Front line antioxidant defenses in the freeze tolerant wood frog, Rana sylvatica: An in-depth analysis of mechanisms of enzyme regulation
The wood frog, Rana sylvatica, is one of few species that can survive whole-body freezing during overwintering. Frogs endure freezing of up to 70% of their total body water, and demonstrate a complete lack of respiration, heart beat and brain activity. Freezing imposes multiple stresses including anoxia/ischemia, cellular dehydration when water is lost to extracellular ice masses, wide temperature changes, and potential physical damage by ice. One crucial adaptation for freezing survival is well-developed antioxidant defenses to protect tissues from abiotic stress while frozen and deal with rapid changes in the generation of reactive oxygen species associated with anoxia and reoxygenation over freeze/thaw cycles.

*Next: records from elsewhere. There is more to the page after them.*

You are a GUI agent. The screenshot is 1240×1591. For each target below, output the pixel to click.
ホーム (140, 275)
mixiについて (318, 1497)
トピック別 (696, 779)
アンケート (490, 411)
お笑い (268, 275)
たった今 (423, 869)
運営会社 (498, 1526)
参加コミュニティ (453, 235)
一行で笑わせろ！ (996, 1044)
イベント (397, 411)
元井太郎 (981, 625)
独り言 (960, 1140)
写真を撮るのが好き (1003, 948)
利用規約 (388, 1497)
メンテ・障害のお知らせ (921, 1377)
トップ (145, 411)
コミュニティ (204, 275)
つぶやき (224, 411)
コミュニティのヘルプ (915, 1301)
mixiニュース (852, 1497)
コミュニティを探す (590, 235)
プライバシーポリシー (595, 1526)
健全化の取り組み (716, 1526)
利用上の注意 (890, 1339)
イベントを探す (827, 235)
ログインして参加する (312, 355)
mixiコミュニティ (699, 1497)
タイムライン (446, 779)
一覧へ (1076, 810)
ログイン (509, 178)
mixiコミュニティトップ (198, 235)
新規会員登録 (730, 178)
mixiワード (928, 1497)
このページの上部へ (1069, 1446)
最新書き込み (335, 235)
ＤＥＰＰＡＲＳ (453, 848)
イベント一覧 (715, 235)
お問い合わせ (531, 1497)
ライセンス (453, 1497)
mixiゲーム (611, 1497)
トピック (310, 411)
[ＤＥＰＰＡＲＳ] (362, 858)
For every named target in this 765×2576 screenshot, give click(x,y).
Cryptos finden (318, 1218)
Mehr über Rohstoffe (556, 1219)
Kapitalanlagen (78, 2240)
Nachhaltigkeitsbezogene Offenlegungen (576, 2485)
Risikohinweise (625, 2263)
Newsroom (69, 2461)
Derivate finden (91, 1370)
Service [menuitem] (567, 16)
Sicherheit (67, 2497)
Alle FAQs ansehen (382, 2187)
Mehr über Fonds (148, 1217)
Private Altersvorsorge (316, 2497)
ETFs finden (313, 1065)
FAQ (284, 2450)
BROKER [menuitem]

This thesis explores the properties and regulation of key antioxidant enzymes, purified via novel schemes, from frog muscle – both Cu/Zn- and Mn-dependent isoforms of superoxide dismutase (SOD), glutathione reductase (GR), and catalase (CAT). The studies show that changes in activity, stability, and substrate affinity of antioxidant enzymes during the frozen state may be significant preparatory mechanisms employed by R. sylvatica to support the transition from frozen to thawed states and deal effectively with oxidative stress accompanying reperfusion. Moreover, reversible protein phosphorylation plays a central role in regulating the activity of these enzymes to suit physiological needs throughout freeze-thaw cycles. For example, CuZnSOD from muscle of frozen frogs showed a significantly higher Vmax compared to the control enzyme. Muscle MnSOD from frozen frogs showed a significantly lower Km for O2-, higher phosphorylation, and increased enzyme stability compared to control MnSOD. GR from frog muscle showed a significantly lower Km for GSSG in the face of physiological levels of glucose encountered during freezing, as well as the potential for phosphorylation via endogenous kinases. CAT from muscle of frozen frogs showed a significantly lower Km for H2O2 and a higher level of phosphorylation; furthermore, stimulation of endogenous kinases decreased Km H2O2 similar to what occurred in muscle of frozen animals. This thesis provides compelling evidence for regulation of antioxidant enzymes via reversible protein phosphorylation and augmentation of key antioxidant enzymes during freezing of the frog, likely in preparation to endure oxidative stress encountered during reperfusion over winter freeze-thaw cycles.